Sunday, 4 February 2024

Two months, two books


Second month of the year and the second CBe book of the year is published this coming week. Katy Evans-Bush’s Joe Hill Makes His Way into the Castle is, according to an early review (by Rupert Loydell in Tears in the Fence) a ‘persuasive, personal, original and revolutionary collection’. No ‘pallid depoliticised reservoirs of poetic sentiment,’ writes Fran Lock on the back of the book: ‘None of that here. But a humour and an honesty that persist despite it all. No little dramas of abjection, but real life. We cannot look away.’ For starters, go to the book’s website page, where you can download an excerpt that includes K E-B’s preface – in which she spells out the presence in the book of the US poet Kenneth Patchen (subject of a CBe blog post a couple of weeks ago) – and a note on Joe Hill. And then press the ‘Add to cart’ button.

There’ll be a party for the book on 14 February. Katy will be reading from the book at the Faversham Festival on 24 February.

This follows Lara Pawson’s Spent Light, which was launched at the London Review bookshop on 24 January and in less than a week had four reviews (Guardian, Financial Times, Irish Times, Spectator) and sold out its first print run. Phew. This is not how things usually work around here. I’m more used to staring out of the window and hoping the sun will come out. The reprint will be in the warehouse in the next day or so. Meanwhile, I have copies here to fulfil orders from the website page.

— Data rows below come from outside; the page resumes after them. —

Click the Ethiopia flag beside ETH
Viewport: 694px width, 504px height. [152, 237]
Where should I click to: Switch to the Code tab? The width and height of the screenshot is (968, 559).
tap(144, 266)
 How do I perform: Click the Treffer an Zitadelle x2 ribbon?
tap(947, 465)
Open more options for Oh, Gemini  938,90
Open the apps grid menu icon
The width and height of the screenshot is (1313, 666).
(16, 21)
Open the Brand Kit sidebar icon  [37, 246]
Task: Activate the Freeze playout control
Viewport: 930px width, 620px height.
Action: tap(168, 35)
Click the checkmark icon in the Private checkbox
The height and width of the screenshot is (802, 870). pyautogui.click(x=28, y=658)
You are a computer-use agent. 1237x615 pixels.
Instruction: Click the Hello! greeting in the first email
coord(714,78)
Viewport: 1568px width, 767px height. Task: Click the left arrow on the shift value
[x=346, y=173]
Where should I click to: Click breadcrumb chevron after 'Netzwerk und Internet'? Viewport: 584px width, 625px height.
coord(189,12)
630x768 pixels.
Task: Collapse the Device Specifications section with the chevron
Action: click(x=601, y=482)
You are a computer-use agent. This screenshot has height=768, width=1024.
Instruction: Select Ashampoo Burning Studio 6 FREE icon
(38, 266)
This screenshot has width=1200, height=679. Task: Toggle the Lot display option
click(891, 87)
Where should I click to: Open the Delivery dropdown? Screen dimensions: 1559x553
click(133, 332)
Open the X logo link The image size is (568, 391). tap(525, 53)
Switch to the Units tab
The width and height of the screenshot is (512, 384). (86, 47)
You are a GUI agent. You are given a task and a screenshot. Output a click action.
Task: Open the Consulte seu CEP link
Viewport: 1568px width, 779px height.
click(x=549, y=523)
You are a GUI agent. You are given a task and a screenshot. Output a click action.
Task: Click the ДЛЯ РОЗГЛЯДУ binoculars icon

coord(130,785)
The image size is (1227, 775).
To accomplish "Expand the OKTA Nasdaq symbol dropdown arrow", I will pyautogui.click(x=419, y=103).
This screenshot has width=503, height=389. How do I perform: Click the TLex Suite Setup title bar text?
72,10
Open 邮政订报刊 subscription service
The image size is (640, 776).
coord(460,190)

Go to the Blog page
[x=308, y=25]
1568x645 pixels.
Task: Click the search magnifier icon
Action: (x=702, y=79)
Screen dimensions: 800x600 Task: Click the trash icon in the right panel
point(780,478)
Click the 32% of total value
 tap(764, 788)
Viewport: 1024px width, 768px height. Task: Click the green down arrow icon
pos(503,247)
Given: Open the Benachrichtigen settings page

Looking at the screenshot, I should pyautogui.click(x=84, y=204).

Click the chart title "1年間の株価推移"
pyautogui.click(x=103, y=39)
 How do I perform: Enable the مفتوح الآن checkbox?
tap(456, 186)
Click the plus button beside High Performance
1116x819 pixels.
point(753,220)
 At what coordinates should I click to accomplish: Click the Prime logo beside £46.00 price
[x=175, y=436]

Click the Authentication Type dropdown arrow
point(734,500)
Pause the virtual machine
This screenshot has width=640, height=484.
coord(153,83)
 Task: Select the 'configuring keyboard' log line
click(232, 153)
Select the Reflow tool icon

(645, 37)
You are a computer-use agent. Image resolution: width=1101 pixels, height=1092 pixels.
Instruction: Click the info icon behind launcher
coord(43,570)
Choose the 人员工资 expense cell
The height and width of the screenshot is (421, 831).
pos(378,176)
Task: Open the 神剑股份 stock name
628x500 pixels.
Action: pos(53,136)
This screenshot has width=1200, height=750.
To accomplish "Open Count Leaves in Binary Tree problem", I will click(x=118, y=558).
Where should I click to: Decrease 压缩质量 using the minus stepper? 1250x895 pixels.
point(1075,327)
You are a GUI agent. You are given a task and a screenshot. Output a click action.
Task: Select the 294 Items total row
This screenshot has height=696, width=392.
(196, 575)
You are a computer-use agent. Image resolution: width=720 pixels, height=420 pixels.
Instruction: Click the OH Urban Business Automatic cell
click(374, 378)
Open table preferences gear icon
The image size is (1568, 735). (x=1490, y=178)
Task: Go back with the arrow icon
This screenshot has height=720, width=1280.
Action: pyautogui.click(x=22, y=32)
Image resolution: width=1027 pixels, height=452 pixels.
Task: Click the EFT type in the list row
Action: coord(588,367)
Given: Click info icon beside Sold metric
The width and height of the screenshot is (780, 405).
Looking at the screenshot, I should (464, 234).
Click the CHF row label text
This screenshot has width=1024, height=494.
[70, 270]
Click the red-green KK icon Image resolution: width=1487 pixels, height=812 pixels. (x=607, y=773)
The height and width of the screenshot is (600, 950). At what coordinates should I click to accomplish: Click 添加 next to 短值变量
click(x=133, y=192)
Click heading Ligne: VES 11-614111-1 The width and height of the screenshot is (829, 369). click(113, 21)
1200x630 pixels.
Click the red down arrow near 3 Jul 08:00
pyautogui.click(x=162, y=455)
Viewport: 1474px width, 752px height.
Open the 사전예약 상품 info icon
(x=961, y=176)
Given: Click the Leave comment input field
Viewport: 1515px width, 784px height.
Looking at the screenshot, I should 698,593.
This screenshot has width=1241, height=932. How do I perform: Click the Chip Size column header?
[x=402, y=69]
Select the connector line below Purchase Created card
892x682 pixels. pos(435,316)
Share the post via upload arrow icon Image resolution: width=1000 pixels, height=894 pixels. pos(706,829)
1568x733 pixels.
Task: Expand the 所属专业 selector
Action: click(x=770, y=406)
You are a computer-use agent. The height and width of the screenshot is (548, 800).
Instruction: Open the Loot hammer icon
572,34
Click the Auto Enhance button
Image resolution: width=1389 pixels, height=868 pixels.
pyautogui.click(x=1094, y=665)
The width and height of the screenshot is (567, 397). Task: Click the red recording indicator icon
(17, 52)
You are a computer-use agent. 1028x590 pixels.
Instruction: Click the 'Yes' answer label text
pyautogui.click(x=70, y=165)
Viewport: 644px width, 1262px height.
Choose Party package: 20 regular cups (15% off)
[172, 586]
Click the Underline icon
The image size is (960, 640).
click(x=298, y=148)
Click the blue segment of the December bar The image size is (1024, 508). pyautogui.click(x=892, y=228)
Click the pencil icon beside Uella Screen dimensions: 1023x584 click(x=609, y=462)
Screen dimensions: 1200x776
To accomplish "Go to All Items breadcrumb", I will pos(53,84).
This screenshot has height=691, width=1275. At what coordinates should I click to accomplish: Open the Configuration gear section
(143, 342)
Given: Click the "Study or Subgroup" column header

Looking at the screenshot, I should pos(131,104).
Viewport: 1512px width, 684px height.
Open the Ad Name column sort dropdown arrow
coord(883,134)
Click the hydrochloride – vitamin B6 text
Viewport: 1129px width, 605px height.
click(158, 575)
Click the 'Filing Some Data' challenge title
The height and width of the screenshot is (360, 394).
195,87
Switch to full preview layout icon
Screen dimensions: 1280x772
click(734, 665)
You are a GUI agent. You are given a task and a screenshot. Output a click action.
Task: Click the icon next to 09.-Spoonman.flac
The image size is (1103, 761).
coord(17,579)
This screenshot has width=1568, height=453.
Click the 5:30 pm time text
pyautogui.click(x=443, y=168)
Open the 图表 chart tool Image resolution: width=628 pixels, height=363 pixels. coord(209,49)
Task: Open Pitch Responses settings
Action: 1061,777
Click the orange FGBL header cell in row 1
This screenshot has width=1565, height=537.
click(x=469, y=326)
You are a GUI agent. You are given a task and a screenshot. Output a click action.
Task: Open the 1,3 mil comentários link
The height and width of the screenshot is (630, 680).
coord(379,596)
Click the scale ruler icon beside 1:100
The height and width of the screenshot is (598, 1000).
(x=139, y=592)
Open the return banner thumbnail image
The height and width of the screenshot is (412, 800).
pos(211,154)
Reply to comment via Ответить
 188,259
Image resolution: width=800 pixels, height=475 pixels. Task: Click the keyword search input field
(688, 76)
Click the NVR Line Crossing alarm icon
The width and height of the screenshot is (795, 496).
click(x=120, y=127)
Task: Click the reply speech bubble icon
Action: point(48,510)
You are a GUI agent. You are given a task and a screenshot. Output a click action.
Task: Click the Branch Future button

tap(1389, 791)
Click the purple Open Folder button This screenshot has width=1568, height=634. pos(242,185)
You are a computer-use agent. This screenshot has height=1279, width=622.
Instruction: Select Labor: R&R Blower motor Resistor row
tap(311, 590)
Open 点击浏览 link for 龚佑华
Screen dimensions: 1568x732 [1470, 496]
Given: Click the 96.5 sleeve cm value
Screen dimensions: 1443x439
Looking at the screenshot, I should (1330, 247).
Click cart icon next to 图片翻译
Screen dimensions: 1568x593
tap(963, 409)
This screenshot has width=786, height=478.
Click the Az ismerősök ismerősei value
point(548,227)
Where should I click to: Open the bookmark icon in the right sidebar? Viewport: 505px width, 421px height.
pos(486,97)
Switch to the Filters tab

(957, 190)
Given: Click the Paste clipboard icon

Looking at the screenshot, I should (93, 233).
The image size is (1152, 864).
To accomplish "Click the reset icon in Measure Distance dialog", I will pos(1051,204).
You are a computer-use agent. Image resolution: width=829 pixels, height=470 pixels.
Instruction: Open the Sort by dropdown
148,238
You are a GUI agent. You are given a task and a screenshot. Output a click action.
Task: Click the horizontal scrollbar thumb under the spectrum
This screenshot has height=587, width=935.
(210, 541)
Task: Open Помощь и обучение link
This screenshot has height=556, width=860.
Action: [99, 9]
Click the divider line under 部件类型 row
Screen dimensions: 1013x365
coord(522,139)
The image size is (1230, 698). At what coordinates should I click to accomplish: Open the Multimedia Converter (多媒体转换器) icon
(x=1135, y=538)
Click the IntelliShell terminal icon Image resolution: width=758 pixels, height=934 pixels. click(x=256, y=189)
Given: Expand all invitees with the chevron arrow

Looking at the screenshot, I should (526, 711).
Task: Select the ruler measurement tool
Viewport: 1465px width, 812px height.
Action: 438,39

If you do order from the website, think about the Season Tickets on the home page: 6 books of your choice for £45 or 12 for £80 (UK only; free postage). This is ridiculously generous. If Joe Hill or Spent Light is one of your choices, you’ll be saving £3.49 (or £4.33) off the cover price.

Thursday, 1 February 2024

TLS / Royal Society of Literature

Really odd piece in the TLS this week by MC about the RSL. Are you with me? Don’t worry if not, it’s an ingrown toenail in the long-running series about writers and status that no one cares about except writers. RSL = Royal Society of Literature. First two paras in the TLS are starter waffle, which is what this column does, with added pepper, and there’s a place for this and I read it.

Get to the point. Which he does in para 3: ‘According to Private Eye, the society is currently trapped in an “ideological purity spiral”’. And so it continues, lots of quotes wthin quotes, gossip, who said what to who, which is how anything bookish becomes news and gets a Guardian piece – posh people bitching.

So much of MC’s piece is in quote marks. MC himself is in quote marks: ‘We’. A couple of things I pick him up on: ‘senior RSL members’: you just mean older, don’t you? Older and whiter. You imply the new members are junior. All RSL fellows are equal, or they are not. MC’s mockery (fair enough: all selection is invidious) of the ‘specially selected’ panel that will nominate candidates for new fellowships – ‘Who selects the selectors?’ – slides comfortably past the previous old-boys club way of nominating: they selected themselves. And please, please, do not say ‘august institution’, irony is over; when Marina Warner bemoans a ‘lack of respect for older members and a loss of institutional history, which was something members cherished’, she is talking about an institution first given royal patronage by the particular King George, I forget which, there were several, who declared: ‘We do hereby declare and make known, That the Slave Population in Our said Colonies and Possessions will be undeserving of Our Protection if they shall fail to render entire Submission to the Laws, as well as dutiful Obedience to their Masters.’ That is a part of the RSL’s institutional history; I think a big part; to bemoan lack of respect for it is at the very least complacent. Why, seriously, does the RLS not ditch the Royal bit?